Green Gold (very fine)
Gorgeous translucent olive-green with Excellent lightfastness.

Courbet Green (very fine)
This is a convenience mixture with Excellent lightfastness and very handy for using in foliage, forest, shadows and useful for mixing.

My general impression of Williamsburg is very good so far. Their Cadmium Reds are outstanding and there are some colours like Prussian Blue (not on the swatch chart) that is really unique. But I think like any good brand, you tend to have favorite colours. The individual characteristics of the paint colours is what will keep you. For me the difference in texture of these paints is really noticeable when dealing with pigments that are milled to medium consistency and larger. The artistry of the manufacturer is in bringing these characteristics to light by their skill in combining pigment, binder and milling for the artist to appreciate.

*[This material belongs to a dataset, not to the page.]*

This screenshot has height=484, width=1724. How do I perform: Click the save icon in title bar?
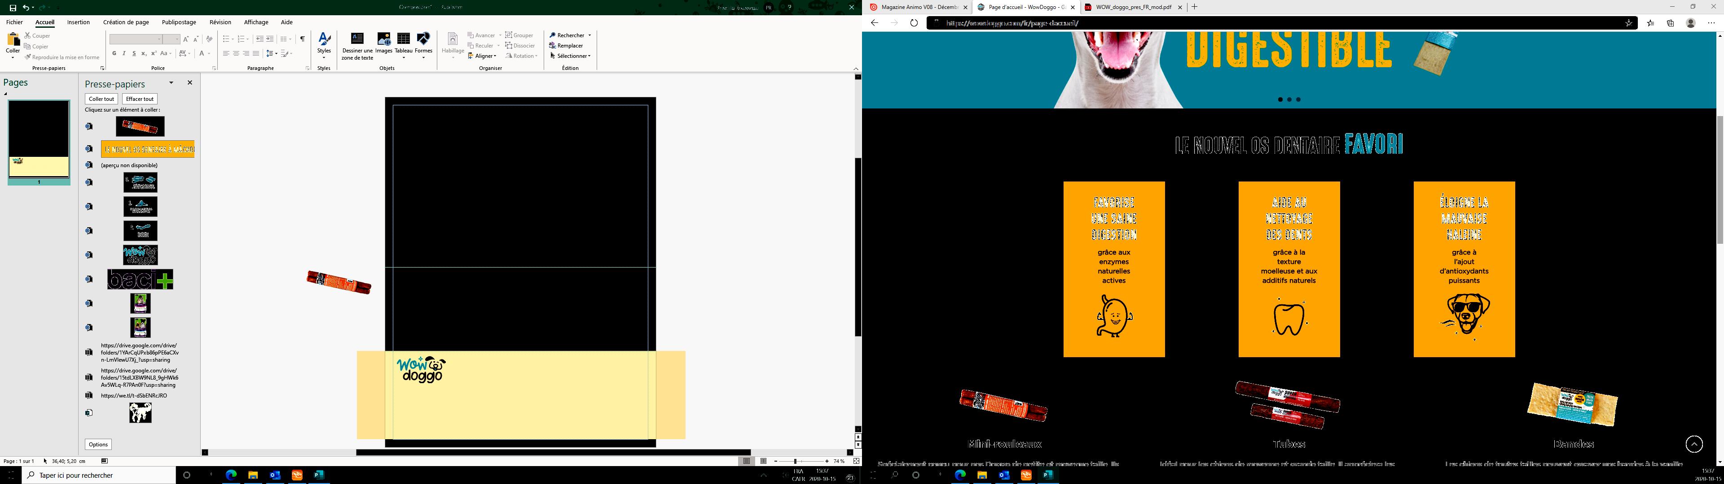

One great thing about Williamsburg is that it is owned by Golden, so support and communication from the company is upfront and open. Even before I started using Williamsburg, I always had good communication with Golden and now it’s the same for Williamsburg. They are always willing to answer any question and are helpful. Having said all this about Williamsburg, the paints themselves are not cheap. It is up to the individual to decide if it’s worth it or not. I personally, have always found better materials always to be worth it.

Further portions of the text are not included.